Statistical analysis
Continuous variables were summarized by median (Interquartile range). Categorical variables were summarized by frequency and percentage. The Mann-Whitney U test, chi-square test, the Wilcoxon signed rank test, Pearson’s or Spearman’s correlation coefficient (r value) and multiple regression analysis with standard least squares were performed. Two-sided p values ≤ 0.05 were considered statistically significant. See online supplement for details.
Results
Patient characteristics
The patient characteristics are shown in Supplemental Table 1. We included 8 patients (median age 66.0 years [interquartile range (IQR) 59.0 – 77.0], 4 males) with paroxysmal and 12 patients (median age 73.0 years [IQR 60.5 – 80.0], 6 males) with persistent AF. There were no significant differences in body-mass index, left ventricular ejection fraction (LVEF), left atrial diameter, CHA2DS2-VASc score, diseases or medication between paroxysmal and persistent AF patients. Among the paroxysmal AF episodes, 30 (median 1.0 episodes [IQR 1.0 – 7.8]) had > 10-min duration and were included in the analyses. The median recording duration in paroxysmal and persistent AF were 24.3 hrs [IQR 21.3 – 39.2] and 13.5 hrs [IQR 3.5 – 23.6], respectively (p = 0.0339). The median percentage of paroxysmal AF during recording was 27.8 % (IQR 9.3 – 68.8). There were no significant differences in median study duration between paroxysmal and persistent AF (5.5 hrs [IQR 1.0 – 27.1] vs. 13.0 hrs [IQR 3.5 – 23.5], p = 0.298).

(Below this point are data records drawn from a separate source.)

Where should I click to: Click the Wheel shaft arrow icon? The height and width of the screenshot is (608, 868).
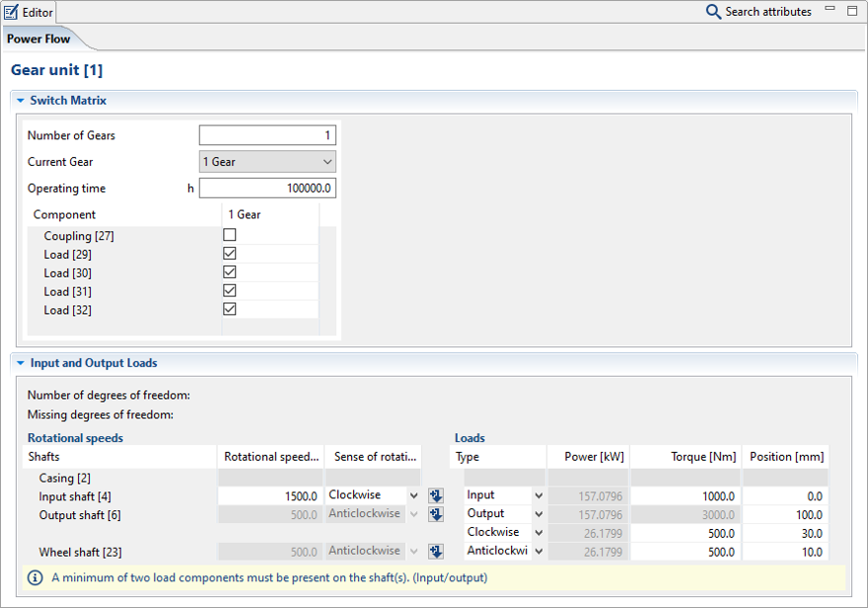click(x=436, y=552)
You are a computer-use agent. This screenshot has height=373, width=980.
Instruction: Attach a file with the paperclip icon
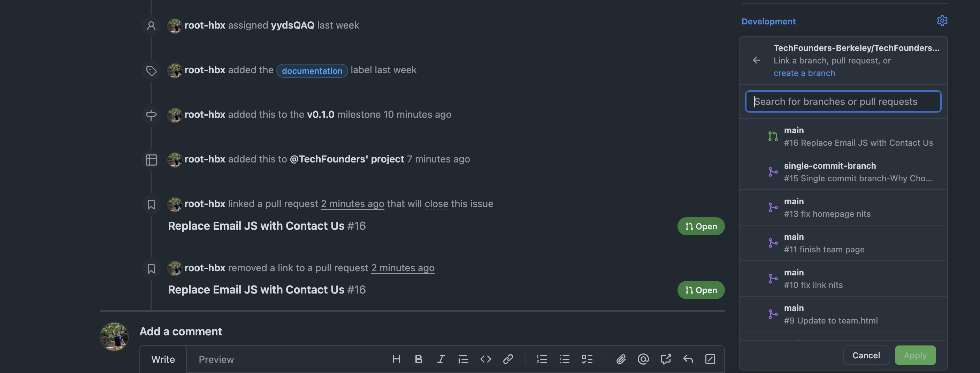point(621,359)
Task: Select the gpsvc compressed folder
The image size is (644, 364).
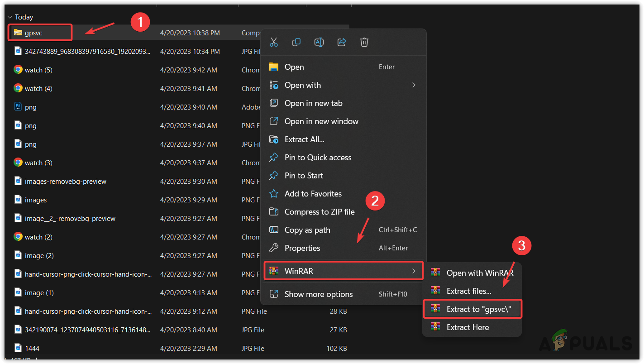Action: coord(34,33)
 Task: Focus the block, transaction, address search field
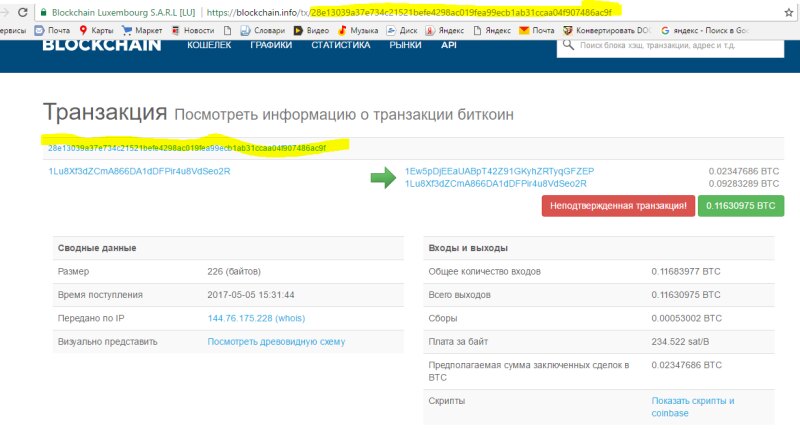[x=680, y=46]
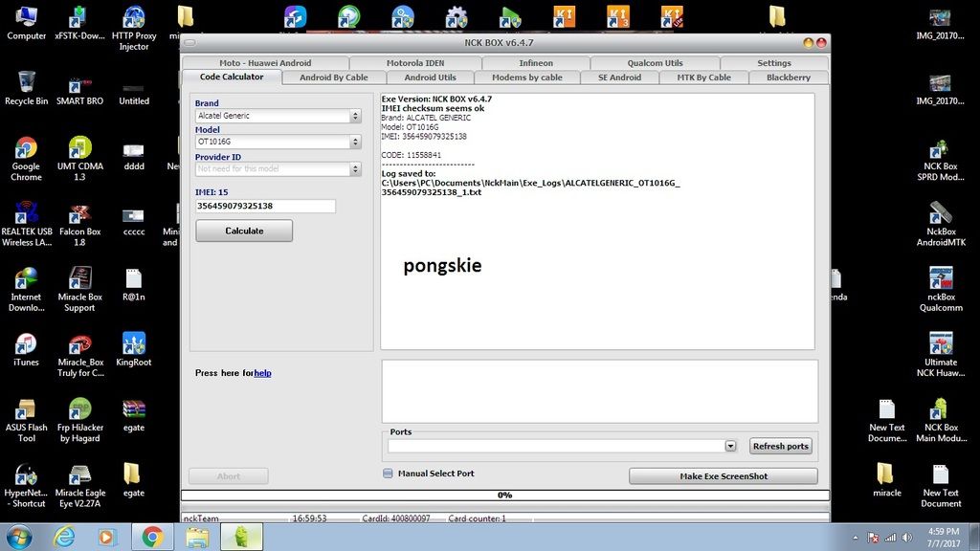
Task: Click the help link
Action: (x=262, y=373)
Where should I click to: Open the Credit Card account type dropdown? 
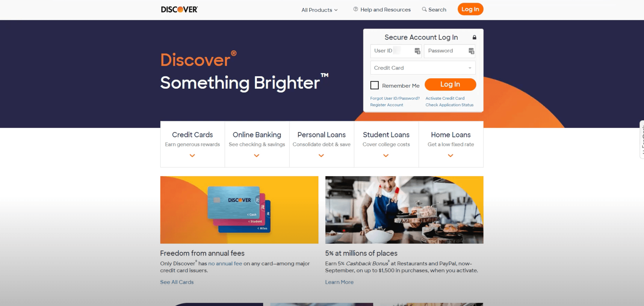423,68
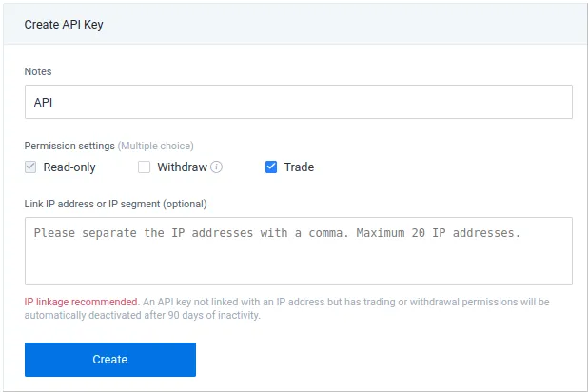This screenshot has width=588, height=392.
Task: Click the "Create API Key" panel header
Action: (x=64, y=25)
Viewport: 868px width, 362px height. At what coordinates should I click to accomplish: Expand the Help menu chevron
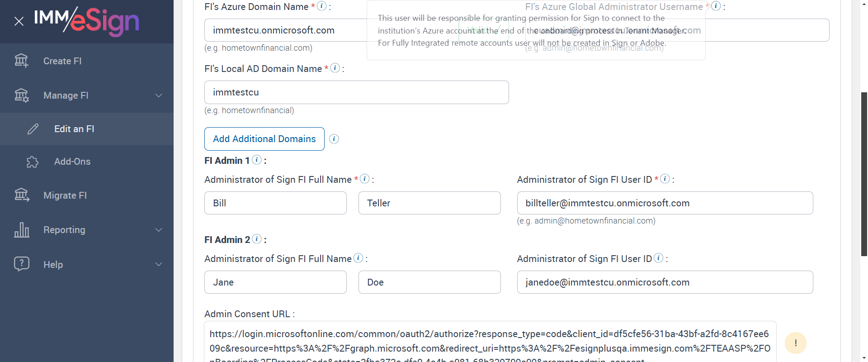[x=159, y=264]
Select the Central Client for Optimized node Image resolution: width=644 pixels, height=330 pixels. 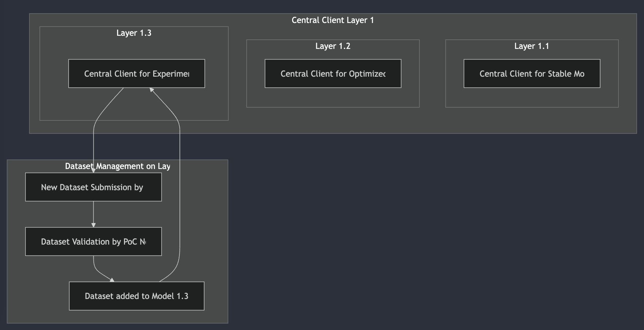pos(333,73)
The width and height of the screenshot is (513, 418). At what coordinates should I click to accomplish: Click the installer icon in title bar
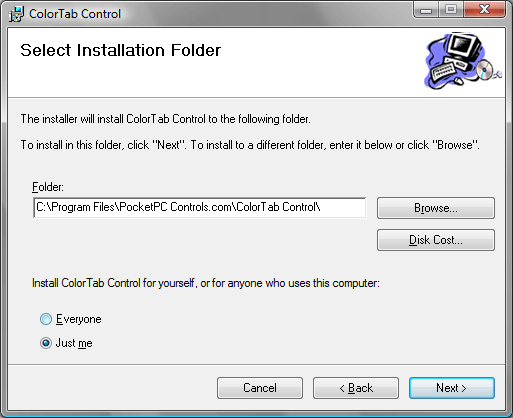tap(16, 14)
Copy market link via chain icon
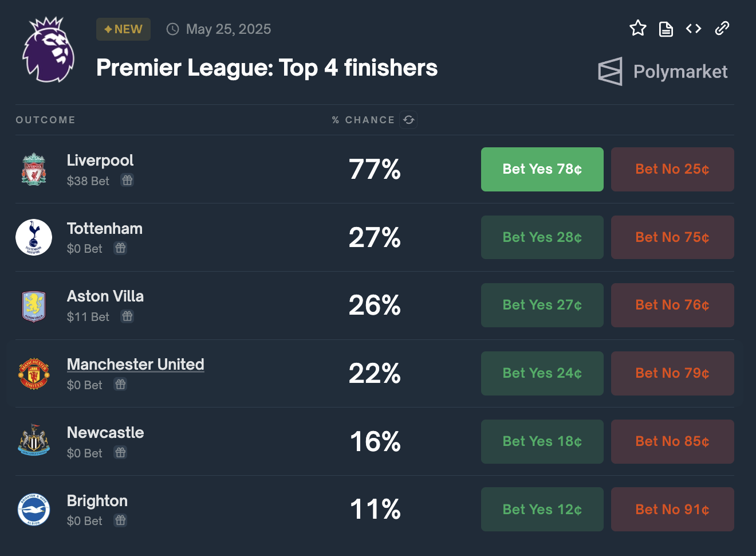 point(722,28)
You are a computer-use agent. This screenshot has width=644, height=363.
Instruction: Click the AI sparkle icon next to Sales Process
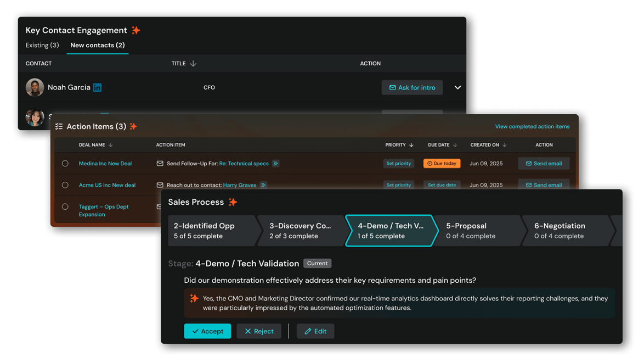click(x=233, y=202)
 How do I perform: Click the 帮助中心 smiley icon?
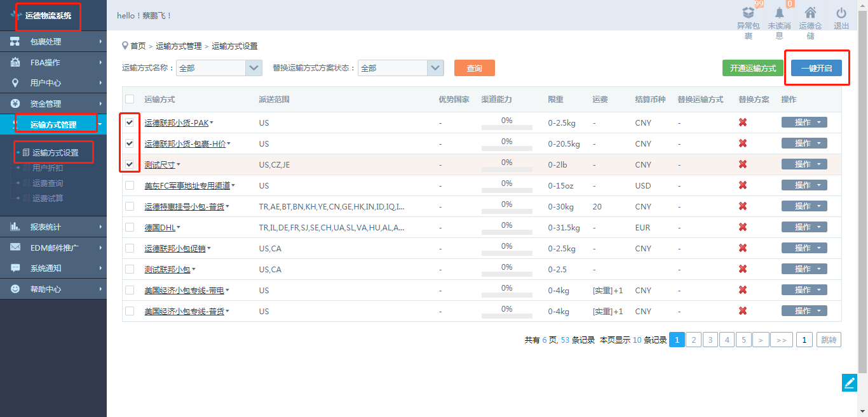[15, 289]
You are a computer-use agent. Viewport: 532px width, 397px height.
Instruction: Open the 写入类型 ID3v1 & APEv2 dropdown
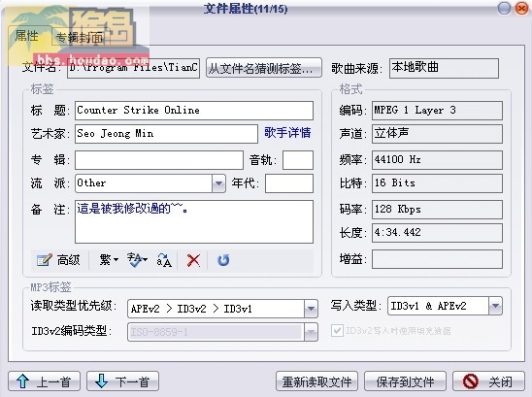pos(495,306)
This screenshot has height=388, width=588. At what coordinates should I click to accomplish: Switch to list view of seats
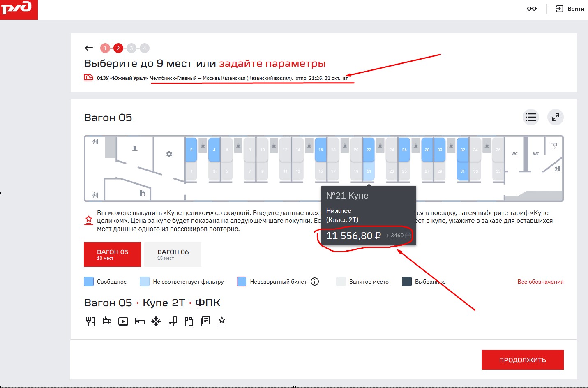pos(531,117)
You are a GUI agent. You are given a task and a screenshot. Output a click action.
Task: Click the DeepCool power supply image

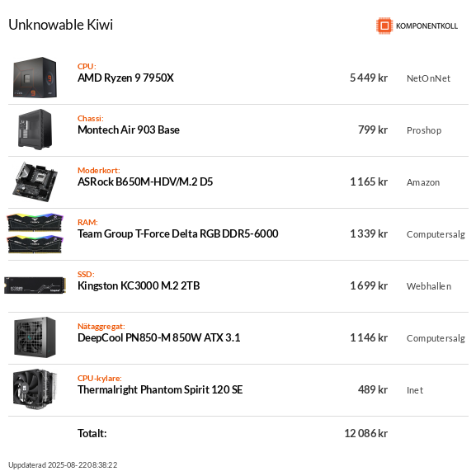[x=35, y=337]
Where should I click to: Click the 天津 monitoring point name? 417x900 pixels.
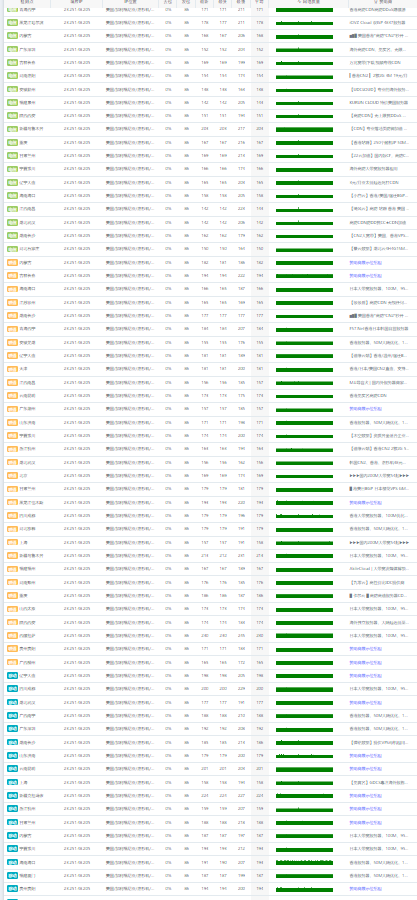[24, 368]
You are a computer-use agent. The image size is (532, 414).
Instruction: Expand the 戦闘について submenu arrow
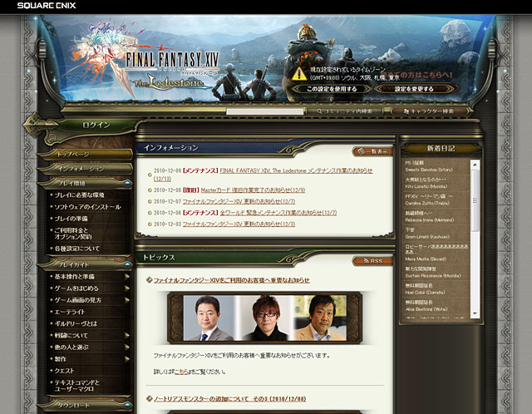[127, 335]
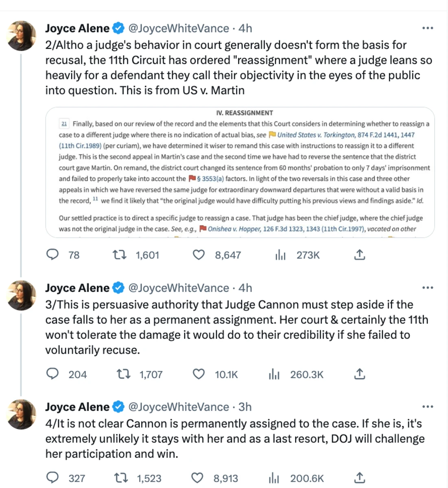The image size is (448, 488).
Task: Like the tweet citing US v. Martin
Action: click(199, 255)
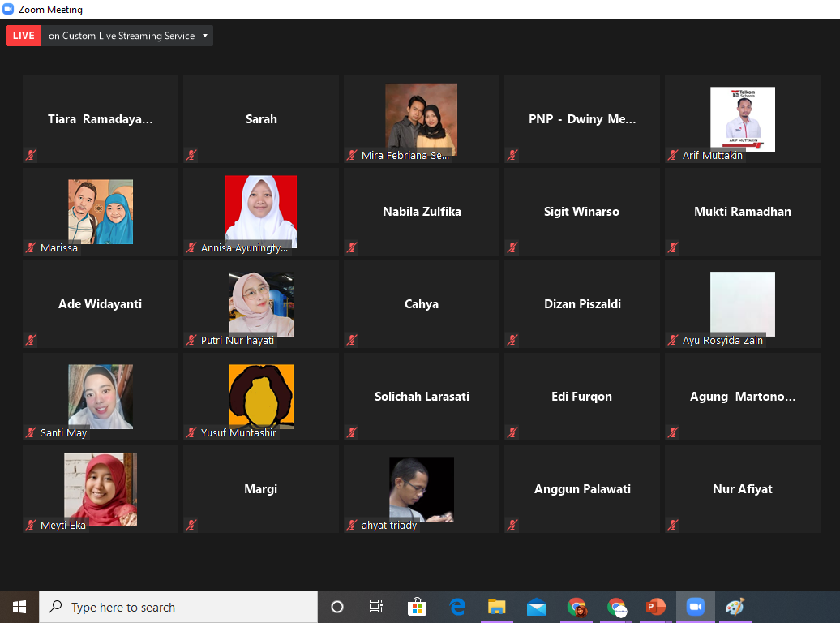Click the Zoom icon in the taskbar
The height and width of the screenshot is (623, 840).
click(695, 607)
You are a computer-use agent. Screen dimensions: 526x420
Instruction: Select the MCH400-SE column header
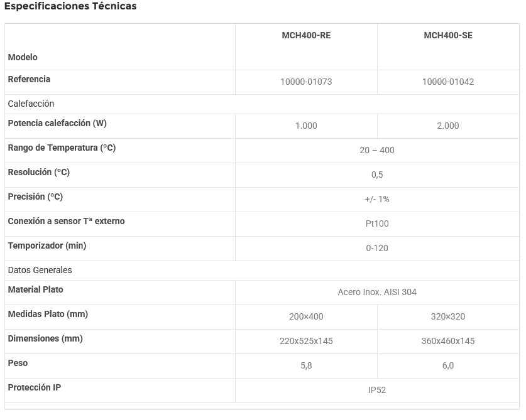pos(448,36)
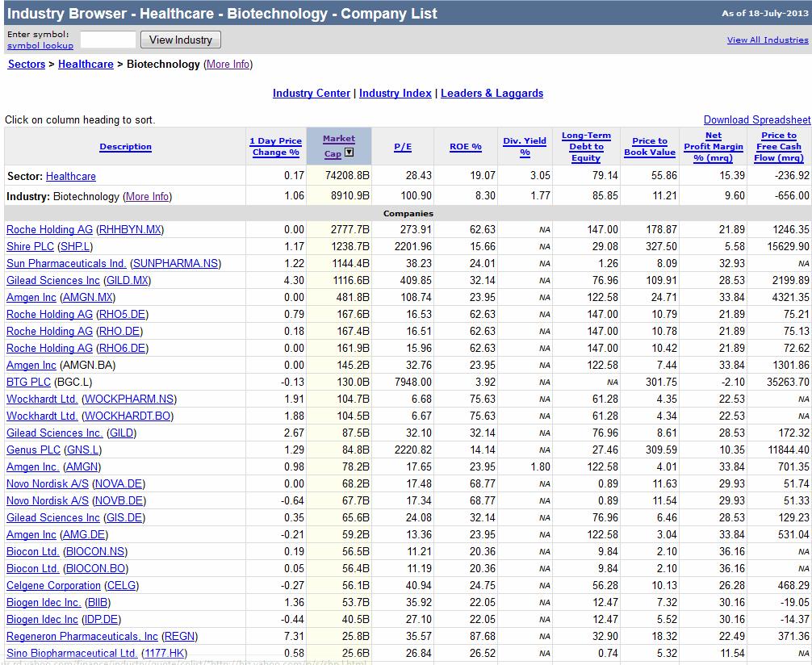Viewport: 812px width, 665px height.
Task: Click View All Industries
Action: (x=767, y=39)
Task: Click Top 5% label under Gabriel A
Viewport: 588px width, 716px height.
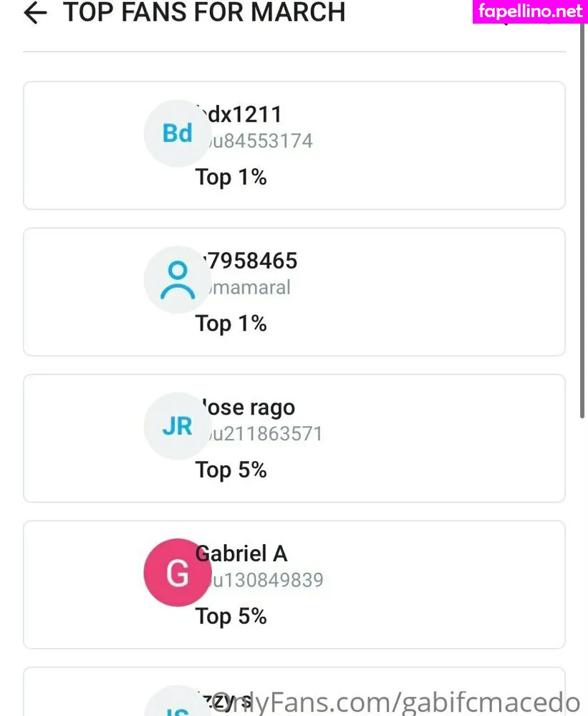Action: coord(231,616)
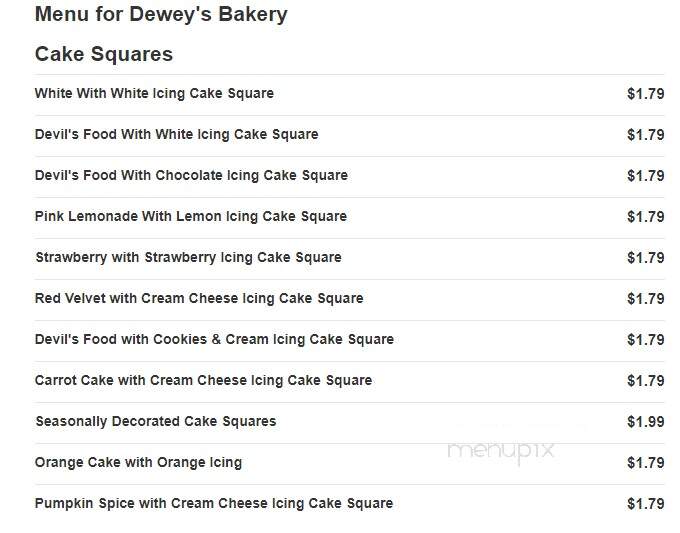The height and width of the screenshot is (533, 680).
Task: Select Carrot Cake with Cream Cheese Icing
Action: point(203,380)
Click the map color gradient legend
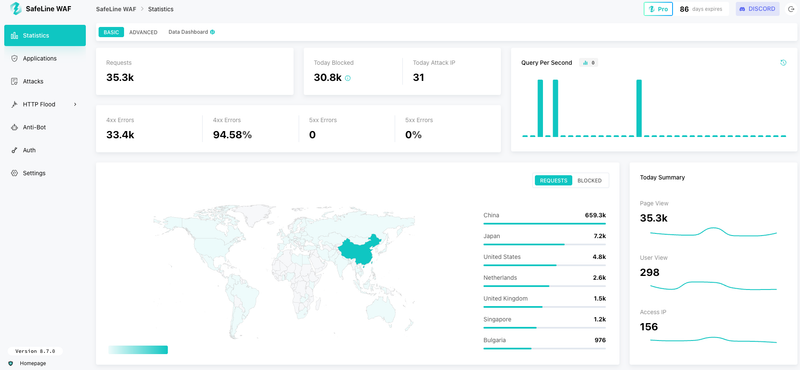The image size is (800, 370). (138, 350)
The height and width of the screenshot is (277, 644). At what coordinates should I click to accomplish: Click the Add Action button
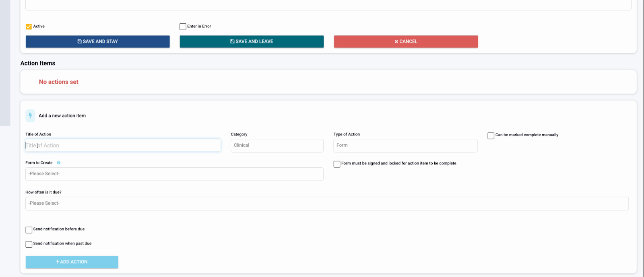[72, 262]
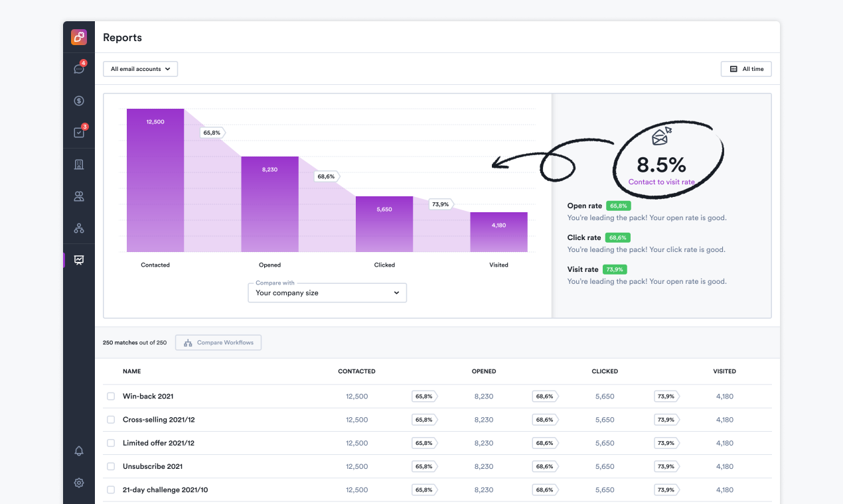The image size is (843, 504).
Task: Expand the Your company size comparison dropdown
Action: (327, 292)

Correlation between average amplitude of SKNA with VR during AF
Figure 1 shows the actual recording of SKNA and ECG during sinus rhythm and AF, respectively over a 60-s window. The data during sinus rhythm (Figure 1A) is from patient B (Figure 2). In sinus rhythm, the SKNA discharges preceded the VR elevation with a short latency. On the other hand, the data during AF (Figure 1B and 1C) are from patient O (Figure 3). Figure 1B shows the average VR during the SKNA discharges (double headed arrows) increased from 96 bpm to 107 bpm. However, in Figure 1C, the VR elevation by the SKNA discharges was less apparent. Because of the VR variations during AF, the temporal relationship between SKNA and VR elevation was more difficult to appreciate during this short time period than during sinus rhythm. Figure 2 shows VR and average amplitude of SKNA (aSKNA, μV) correlation of all 8 patients with paroxysmal AF. Each dot shows the data over 1-min. Different episodes from the same patients were pooled together to form one graph for that patient. A significant positive correlation was found in 6 of 8 patients. The remaining two patients (A and E) had only limited duration of AF for this analysis. The median slopes of linear regression (red lines) in all patients studies were 18.7 (IQR 6.5 – 37.5). Figure 3 show the scatter plots between aSKNA and VR in patients with persistent AF. All but one patient had significant positive correlation between aSKNA and VR.
The box-and-whiskers plots in Figure 4A–C compare various parameters between paroxysmal and persistent AF. There were no significant differences of aSKNA in paroxysmal and persistent AF (1.12 μV [IQR 1.02 – 1.30] vs. 1.09 μV [IQR 0.91 – 1.33], respectively, p = 0.729) (Figure 4A), but the VR was higher during paroxysmal AF than persistent AF (105 bpm [IQR 97 – 118] vs. 88 bpm [IQR 74 – 99], respectively, p = 0.008) (Figure 4B). The median slopes of linear regression (red lines in Figures 2 and 3) were 18.7 (IQR 6.5 – 37.5) in patients with paroxysmal AF and 16.7 (IQR 10.5 – 22.0) in patients with persistent AF (p=0.787) (Figure 4C). Supplemental Figures 1A and 1B indicate the overall estimates of correlation coefficients between aSKNA and VR during paroxysmal and persistent AF. In random effects model, there were no differences in overall estimate of the correlation coefficient between paroxysmal AF and persistent AF (0.51 [95% confidence interval; CI 0.36 – 0.66] vs. 0.55 [95% CI 0.47 – 0.64] respectively, p = 0.609).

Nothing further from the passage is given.